Je me souviens de lui au cours d’éducation religieuse, chez Cheikh El Badari. Ce dernier s’était mis bille en tête de faire de nous les spécialistes mondiaux dans cette haute technologie qui consiste à repérer à l’œil nu le croissant de lune, présage du Ramadan. Notre vieux maître, patriote comme pas un, assortissait ses cours de dégottage de la lune dans le ciel d’une prévention stratégique.
Des fois que le bon Dieu nous enlèverait le pétrole, il nous restera toujours cette science à exporter. Mais Armstrong, tassé dans son pupitre face à la fenêtre qui donne sur le ravin, rêvait déjà non pas de voir la lune, mais de marcher dessus. Tu ouvres la radio, c’est le même son. Tu entends l’arbitre sifflant la fin du match suivi aussitôt des lazzis des jeunes choristes entonnant en boucle un chant en tamazight : «One, two, three, viva l’Algérie !»

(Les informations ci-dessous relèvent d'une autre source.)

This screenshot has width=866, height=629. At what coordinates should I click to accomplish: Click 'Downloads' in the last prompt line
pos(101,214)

Après quoi, on te loge dans les oreilles les chants révolutionnaires, de lutte et d’espoir, parlant de sacrifice suprême pour le drapeau, à condition que celui-ci flotte en haut d’une tribune.
Tu entres dans un café, tu plonges dans un océan de stratèges. Une multitude d’entraîneurs de l’équipe nationale te décrivent par anticipation la façon dont Antar Yahia devrait s’y prendre pour terrasser d’un coup de pied nos adversaires et, ce faisant, pousser à la verticale vers le haut le curseur de l’estime de soi. Tu détestes en tant que nation quand tu perds un match.

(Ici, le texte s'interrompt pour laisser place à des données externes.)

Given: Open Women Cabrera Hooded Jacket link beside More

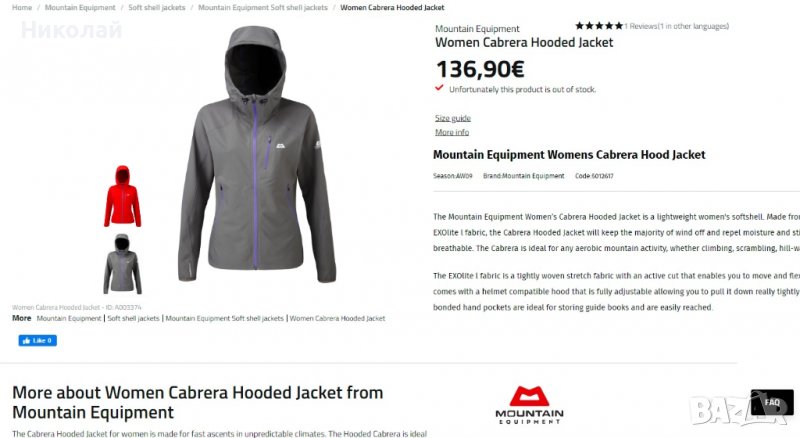Looking at the screenshot, I should (337, 318).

Et quand tu gagnes, content de toi, tu te regardes dans le miroir en fredonnant le tube de Reda Sika proposant aux Egyptiens le troc pétrole contre Leïla Aloui.

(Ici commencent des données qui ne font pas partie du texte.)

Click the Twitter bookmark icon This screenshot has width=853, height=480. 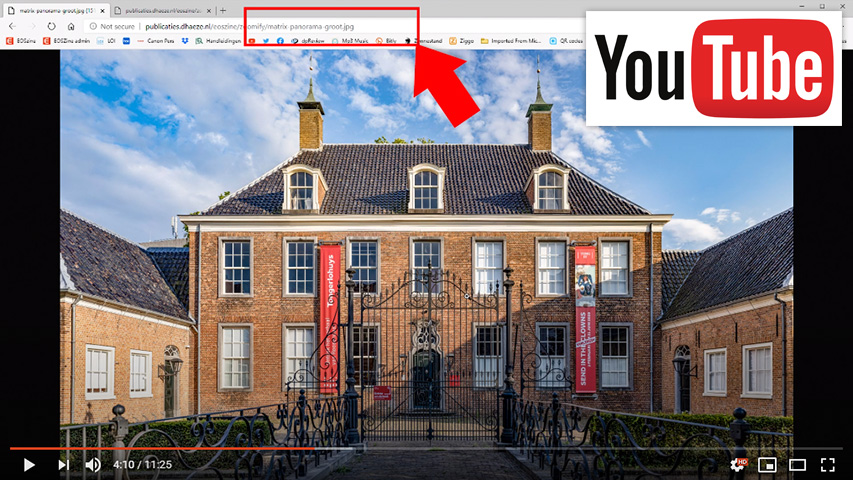click(x=266, y=41)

Tu prends un bus ou un taxi collectif, tu vogues dans la même rengaine. Tu entends les mêmes refrains. Le monde bute sur les confins ronds de la balle. Avant un match, après un match, pendant le match, il n’y a rien d’autre que cette illusion de se voir en grand parce que les pieds en or pesant leur poids d’euros d’un joueur habile a trouvé à loger un ballon dans les filets adverses. Filet ?
Personne ne se pose de question sur les états d’âme de celui de la ménagère. Nul ne se soucie de ce qu’il est advenu du social. Du filet social.
Bravo, les gars ! Pourvu qu’on leur en remontre à tous ceux qui nous croyaient anéantis, aspirés par le vide, au fond du trou en train de creuser encore plus bas ! Pourvu que «les Verts débarquent en conquérants à Luanda», comme l’écrivent les journaux. Fais attention à la marche ! Faut pas que les Fennecs jouent les coqs. Ça attire le mauvais œil ! Tant qu’à placer la dignité nationale, la grandeur et tutti quanti au centre du jeu, faisons-le à la totale.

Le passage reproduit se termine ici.